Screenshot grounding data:
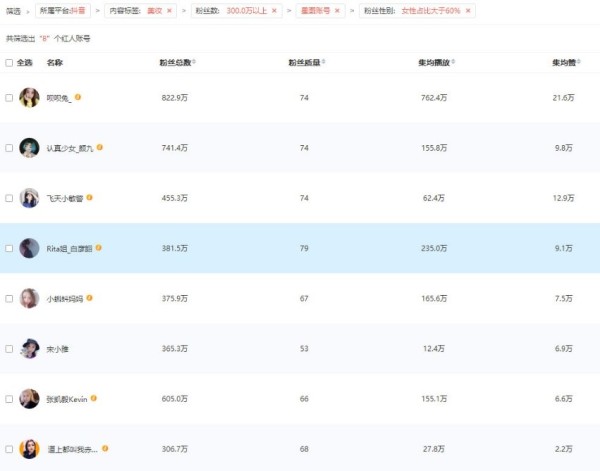
Task: Check the box for 呗呗兔_ row
Action: pos(9,97)
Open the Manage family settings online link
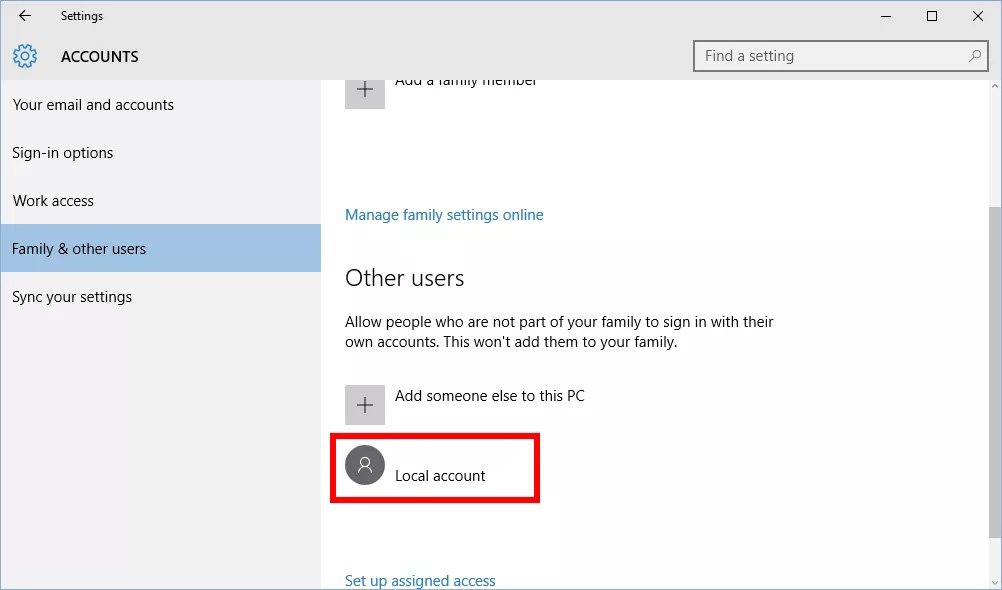The width and height of the screenshot is (1002, 590). 444,215
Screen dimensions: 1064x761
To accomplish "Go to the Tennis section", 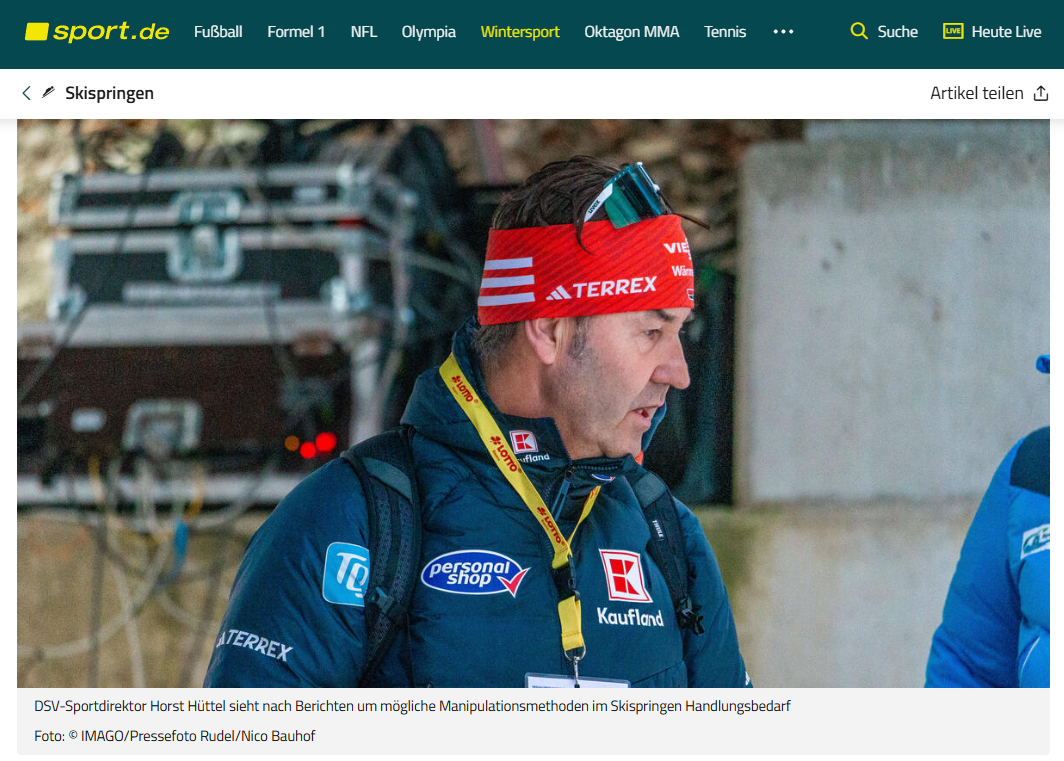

TASK DESCRIPTION: What is needed is an exact repeat of the lines from the one containing "Screen dimensions: 1064x761" through the last line of the records above, both included, with pictures left out.

RESULT OF THE EXERCISE:
Screen dimensions: 1064x761
To accomplish "Go to the Tennis section", 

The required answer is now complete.